Presidente da Central Única dos Trabalhadores do Estado (CUT-RS), Amarildo Cenci, avalia que a demanda por acordos pode crescer nas próximas semanas, mesmo em outras categorias. Ele menciona que sindicatos ligados ao ensino privado e à alimentação discutem com as empresas a possibilidade de redução de jornada e suspensão de contrato para funcionários inseridos nos grupos de risco.

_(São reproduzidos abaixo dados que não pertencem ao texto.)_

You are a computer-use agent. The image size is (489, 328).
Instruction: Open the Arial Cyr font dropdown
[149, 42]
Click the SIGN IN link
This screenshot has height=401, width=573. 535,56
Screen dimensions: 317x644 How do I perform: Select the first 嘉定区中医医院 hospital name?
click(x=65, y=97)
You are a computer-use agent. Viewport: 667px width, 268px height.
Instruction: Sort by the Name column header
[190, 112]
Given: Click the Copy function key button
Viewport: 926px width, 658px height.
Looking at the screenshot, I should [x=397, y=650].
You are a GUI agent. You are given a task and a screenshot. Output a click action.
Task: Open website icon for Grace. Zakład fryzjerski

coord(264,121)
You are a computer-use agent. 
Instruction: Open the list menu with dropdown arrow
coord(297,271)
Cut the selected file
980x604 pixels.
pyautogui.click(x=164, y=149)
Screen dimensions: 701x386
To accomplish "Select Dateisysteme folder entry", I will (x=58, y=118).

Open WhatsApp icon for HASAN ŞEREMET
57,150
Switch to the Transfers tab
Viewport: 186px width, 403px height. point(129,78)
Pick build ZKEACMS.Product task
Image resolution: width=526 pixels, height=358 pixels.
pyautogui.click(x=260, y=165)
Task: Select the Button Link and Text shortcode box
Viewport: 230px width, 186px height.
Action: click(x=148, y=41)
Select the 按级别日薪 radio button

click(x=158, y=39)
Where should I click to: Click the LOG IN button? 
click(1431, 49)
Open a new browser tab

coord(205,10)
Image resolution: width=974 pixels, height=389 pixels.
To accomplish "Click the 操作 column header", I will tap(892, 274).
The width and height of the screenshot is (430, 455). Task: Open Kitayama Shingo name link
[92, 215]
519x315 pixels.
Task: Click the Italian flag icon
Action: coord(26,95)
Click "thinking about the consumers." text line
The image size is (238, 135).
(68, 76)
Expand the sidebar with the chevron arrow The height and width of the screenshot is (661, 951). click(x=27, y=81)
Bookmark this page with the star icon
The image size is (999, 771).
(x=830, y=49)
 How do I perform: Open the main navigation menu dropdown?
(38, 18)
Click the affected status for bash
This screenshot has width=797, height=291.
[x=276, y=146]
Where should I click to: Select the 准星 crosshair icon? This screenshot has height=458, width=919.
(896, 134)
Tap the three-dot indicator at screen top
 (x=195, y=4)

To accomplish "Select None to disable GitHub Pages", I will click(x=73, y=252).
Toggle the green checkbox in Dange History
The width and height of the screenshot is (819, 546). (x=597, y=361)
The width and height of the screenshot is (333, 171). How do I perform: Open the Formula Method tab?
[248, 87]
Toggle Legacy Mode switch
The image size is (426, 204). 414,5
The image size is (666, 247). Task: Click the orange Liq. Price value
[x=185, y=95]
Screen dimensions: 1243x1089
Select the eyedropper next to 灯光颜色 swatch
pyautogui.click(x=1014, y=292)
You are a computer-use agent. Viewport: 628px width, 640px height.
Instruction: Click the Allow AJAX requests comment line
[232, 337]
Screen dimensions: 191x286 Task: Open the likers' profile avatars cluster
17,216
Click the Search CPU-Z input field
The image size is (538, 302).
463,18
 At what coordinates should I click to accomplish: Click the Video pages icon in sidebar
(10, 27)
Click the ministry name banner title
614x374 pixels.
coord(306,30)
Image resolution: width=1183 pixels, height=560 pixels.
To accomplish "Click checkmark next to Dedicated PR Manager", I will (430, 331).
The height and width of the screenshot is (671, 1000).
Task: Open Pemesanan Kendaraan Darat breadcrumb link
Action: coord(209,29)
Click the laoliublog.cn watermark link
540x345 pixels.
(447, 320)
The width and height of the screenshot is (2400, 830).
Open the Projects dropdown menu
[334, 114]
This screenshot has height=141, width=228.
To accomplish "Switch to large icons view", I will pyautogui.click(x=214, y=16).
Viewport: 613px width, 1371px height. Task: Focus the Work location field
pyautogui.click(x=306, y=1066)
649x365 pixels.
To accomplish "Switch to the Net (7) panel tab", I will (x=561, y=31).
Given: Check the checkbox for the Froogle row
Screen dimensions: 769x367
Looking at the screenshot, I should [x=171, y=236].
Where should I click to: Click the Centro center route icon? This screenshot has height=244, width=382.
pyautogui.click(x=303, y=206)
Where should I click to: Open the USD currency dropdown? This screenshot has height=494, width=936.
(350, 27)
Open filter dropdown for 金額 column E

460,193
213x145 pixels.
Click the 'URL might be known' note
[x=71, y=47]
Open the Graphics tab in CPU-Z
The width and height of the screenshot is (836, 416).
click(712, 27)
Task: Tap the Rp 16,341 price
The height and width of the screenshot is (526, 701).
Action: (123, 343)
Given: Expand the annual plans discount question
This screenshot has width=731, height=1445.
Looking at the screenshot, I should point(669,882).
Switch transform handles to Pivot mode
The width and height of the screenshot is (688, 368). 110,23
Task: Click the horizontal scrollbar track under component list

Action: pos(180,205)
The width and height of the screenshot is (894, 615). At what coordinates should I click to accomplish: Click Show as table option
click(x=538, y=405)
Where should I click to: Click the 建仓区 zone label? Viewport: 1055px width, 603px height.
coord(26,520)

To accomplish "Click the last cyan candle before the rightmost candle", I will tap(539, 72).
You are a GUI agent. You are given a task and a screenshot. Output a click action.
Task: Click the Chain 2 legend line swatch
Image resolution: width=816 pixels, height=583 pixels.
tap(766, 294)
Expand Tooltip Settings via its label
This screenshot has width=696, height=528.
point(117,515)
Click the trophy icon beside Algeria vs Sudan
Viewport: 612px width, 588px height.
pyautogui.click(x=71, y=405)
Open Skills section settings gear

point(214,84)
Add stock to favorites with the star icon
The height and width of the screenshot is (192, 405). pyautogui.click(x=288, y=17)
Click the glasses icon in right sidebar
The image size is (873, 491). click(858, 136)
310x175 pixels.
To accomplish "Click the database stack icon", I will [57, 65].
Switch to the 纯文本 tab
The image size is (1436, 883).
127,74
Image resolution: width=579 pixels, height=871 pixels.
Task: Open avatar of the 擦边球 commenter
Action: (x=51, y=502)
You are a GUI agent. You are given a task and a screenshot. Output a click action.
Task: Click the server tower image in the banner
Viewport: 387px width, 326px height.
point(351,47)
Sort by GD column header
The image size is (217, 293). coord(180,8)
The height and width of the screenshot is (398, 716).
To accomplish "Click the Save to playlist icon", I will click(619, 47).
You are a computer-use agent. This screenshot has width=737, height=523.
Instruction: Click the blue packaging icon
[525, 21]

Cenci avalia que atuação do governo federal levou ao agravamento da pandemia e que, com a vacinação da população avançando a passos lentos, será necessário recriar o benefício emergencial para manutenção de empregos.
Validade dos acordos
O vice-presidente do Tribunal regional do Trabalho da 4ª Região (TRT4), Francisco Rossal de Araújo, constata que, com o fim da validade das medidas que regravam a redução de jornada ou suspensão de contratos, a situação atual lembra o início da pandemia, em março de 2020. Naquele momento, acumulavam-se dúvidas sobre como proceder em relação a mudanças na relação entre empregado e empregador.
Em princípio, Araújo enfatiza que não há problemas entre os acordos realizados atualmente entre sindicatos de trabalhadores e patronais. No entanto, o desembargador observa que os acordos não podem onerar unicamente o trabalhador pela situação de fechamento da empresa.
— O que não se pode é simplesmente suspender o contrato e deixar a pessoa sem nenhuma remuneração. Uma cláusula leonina dessa não é válida — ressalta.
Araújo ainda recomenda que, em caso de acordos para a suspensão ou redução de jornada entre os sindicatos, seja estabelecido um período máximo de validade da medida.